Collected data
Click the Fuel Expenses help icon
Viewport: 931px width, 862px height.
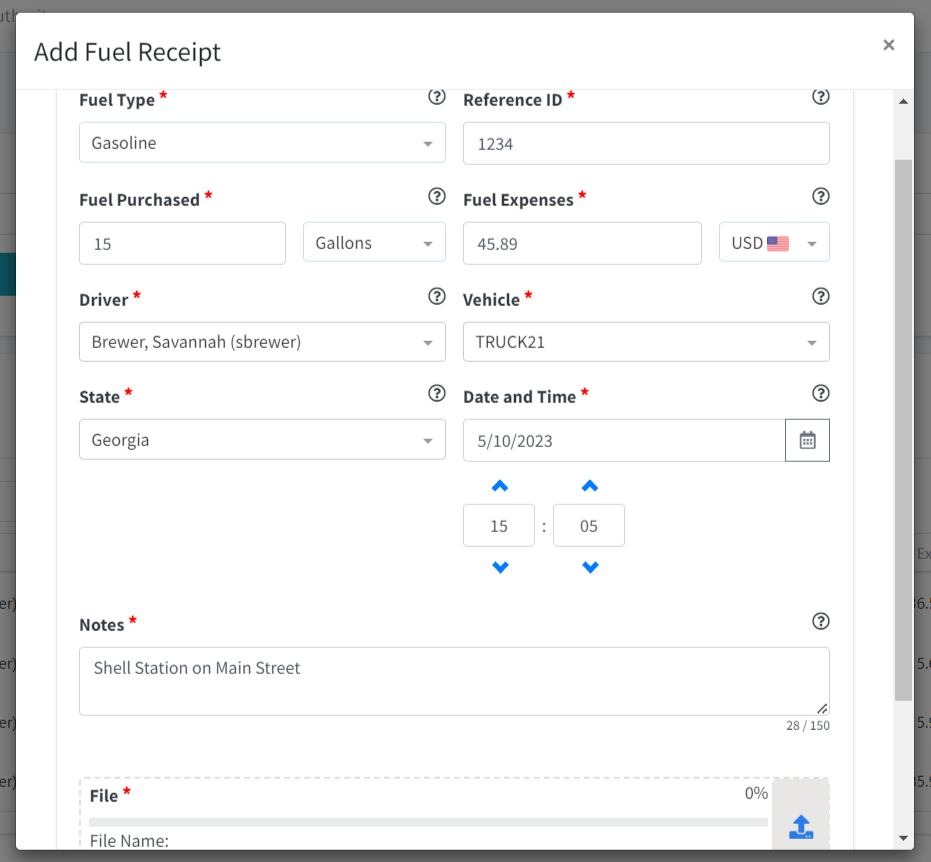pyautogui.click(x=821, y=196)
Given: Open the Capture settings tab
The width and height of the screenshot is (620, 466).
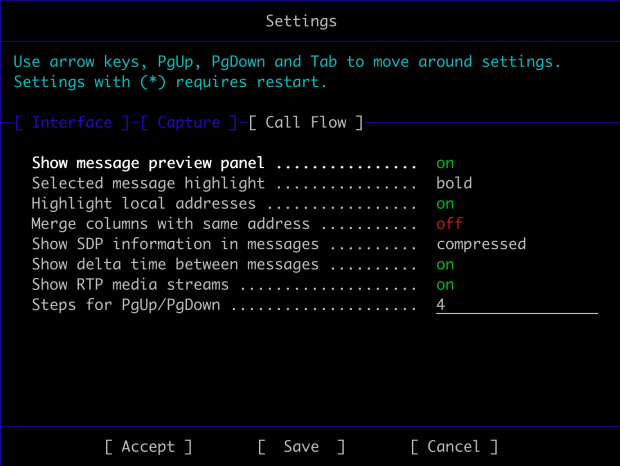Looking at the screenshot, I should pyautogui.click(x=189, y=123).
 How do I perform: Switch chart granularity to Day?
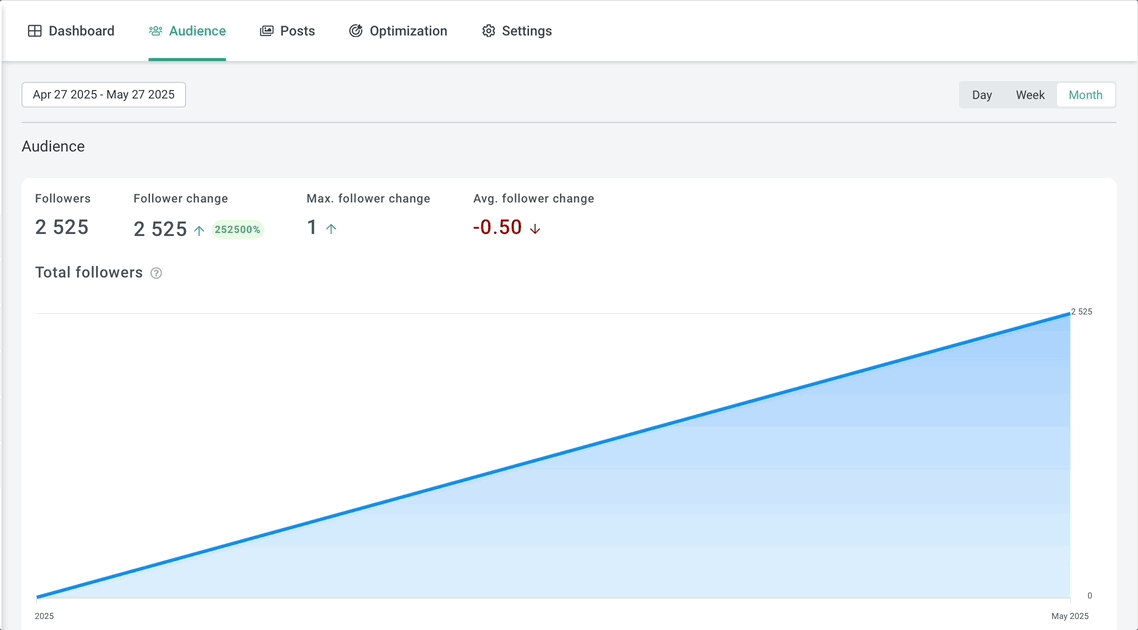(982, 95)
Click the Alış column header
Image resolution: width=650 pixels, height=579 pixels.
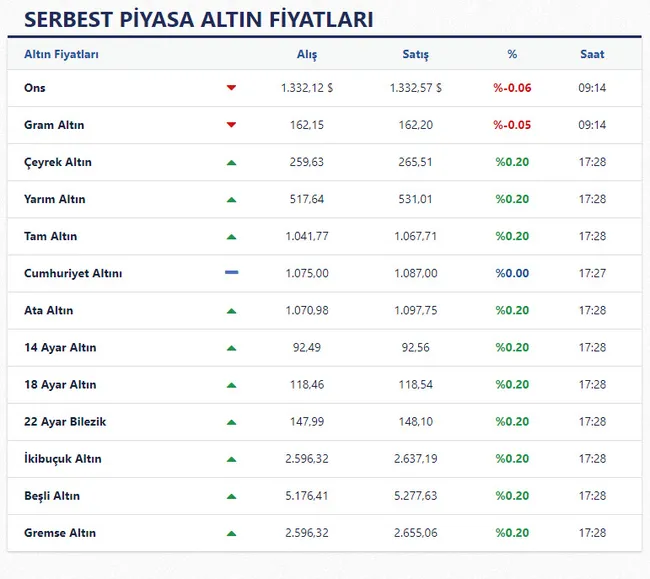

### TASK BRIEF
Every record should be duplicated exactly, though any picture in it must be left out.

### OUTPUT FOR THIS TASK
Click the Fuel Expenses help icon
Viewport: 931px width, 862px height.
pyautogui.click(x=821, y=196)
Given: Open the Capture settings tab
The width and height of the screenshot is (620, 466).
Looking at the screenshot, I should pyautogui.click(x=189, y=123).
 How do I perform: Switch chart granularity to Day?
(982, 95)
Click the Alış column header
Image resolution: width=650 pixels, height=579 pixels.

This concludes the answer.